Colloquium: Neil Dey (NCSU)
11 Dec @ 3:30 pm - 4:30 pm
Colloquium: Neil Dey (NCSU)
11 Dec @ 3:30 pm – 4:30 pmTitle: Generalized Universal Inference on Risk Minimizers
Abstract:
A common goal in statistics and machine learning is estimation of unknowns. Point estimates alone are of little value without an accompanying measure of uncertainty, but traditional uncertainty quantification methods, such as confidence sets and p-values, often require strong distributional or structural assumptions that may not be justified in modern problems. This work considers a very common case in machine learning, where the quantity of interest is the minimizer of a given risk (expected loss) function.
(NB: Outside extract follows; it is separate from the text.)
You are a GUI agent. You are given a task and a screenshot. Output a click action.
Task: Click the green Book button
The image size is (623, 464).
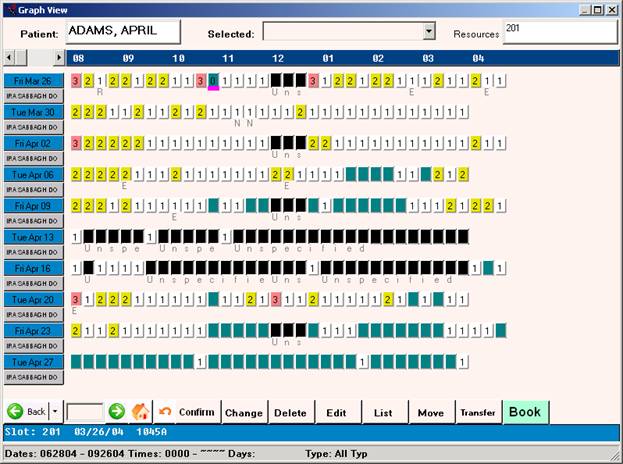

For such cases, we propose a generalization of the recently developed universal inference procedure that is designed for inference on risk minimizers. Notably, our generalized universal inference attains finite-sample frequentist validity guarantees under a condition common in the statistical learning literature. One version of our procedure is also anytime-valid in the sense that it maintains the finite-sample validity properties regardless of the stopping rule used for the data collection process, thereby providing a link between safe inference and fast convergence rates in statistical learning. Practical use of our proposal requires tuning, and we offer a data-driven procedure with strong empirical performance across a broad range of challenging statistical and machine learning examples.